The researchers identified 1,045 patients presenting with acute chest pain and suggested AMI. Non-ST-segment elevation myocardial infarction (NSTEMI) was diagnosed in 184 patients by measuring troponin T (using a standard assay) on presentation and after 3 hours, combined with clinical data, imaging, ECG and clinical judgment. Patients were also assayed for hs-TnI at presentation and after 1 and 3 hours. Patients were followed for 6 months.



Comparing the results of both assays, the researchers calculated that the best TnI cut-off value to rule out AMI was 6 ng/L, much lower than the 99th percentile cut-off that is generally used (27 ng/L). The cutoff (and no clinical data) was tested in the full cohort and showed no clinically important loss of safety for ruling-out patients after 1 hour (negative predictive values of 99.7% after 1 hour and 100% after 3 hours).

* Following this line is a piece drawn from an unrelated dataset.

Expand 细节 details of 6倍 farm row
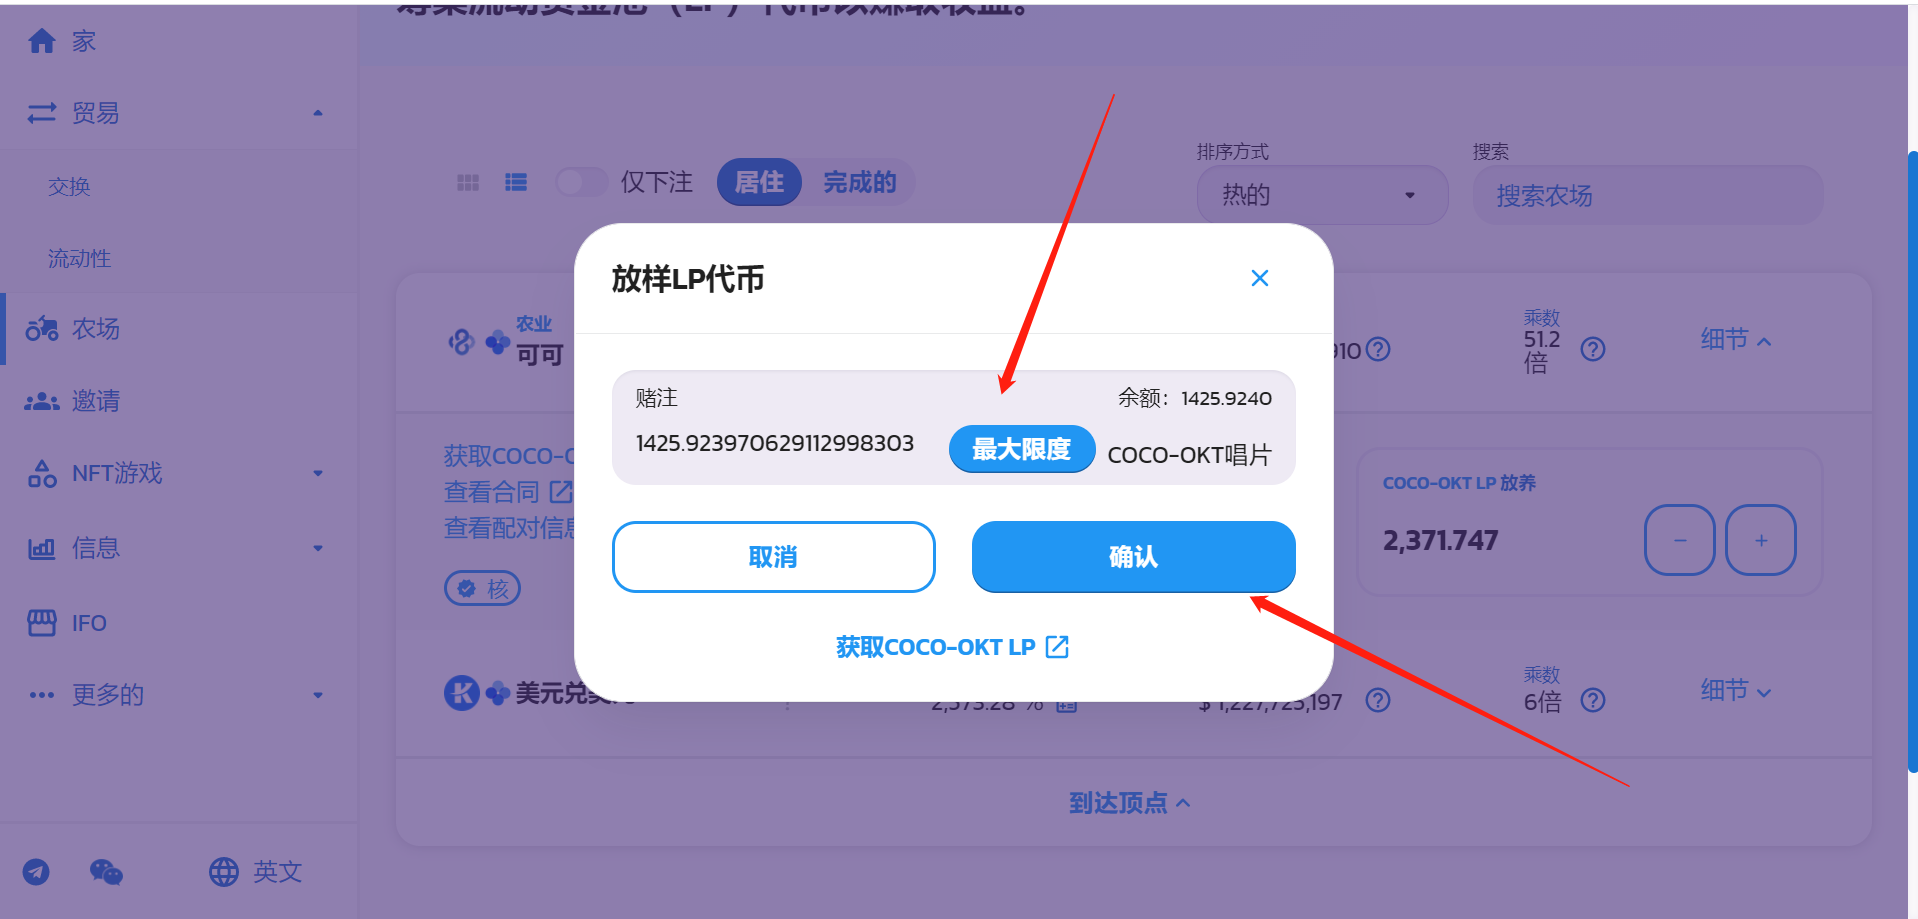This screenshot has height=919, width=1918. (x=1736, y=691)
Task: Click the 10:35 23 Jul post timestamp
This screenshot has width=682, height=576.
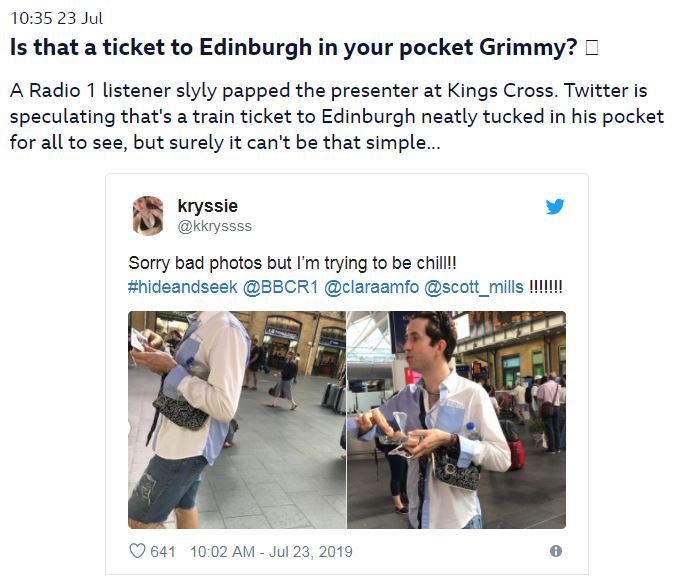Action: 57,18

The results of the study made the investigators conclude  "Use of this algorithm in patients with suspected AMI allows for highly accurate and rapid rule-out as well as rule-in, enabling safe discharge or rapid treatment initiation." The investigators suggested that this new algorithm has wide applicability and is safe, although further study is needed to test the best cut-off for each troponin assay and to validate the 1-hour algorithm prospectively.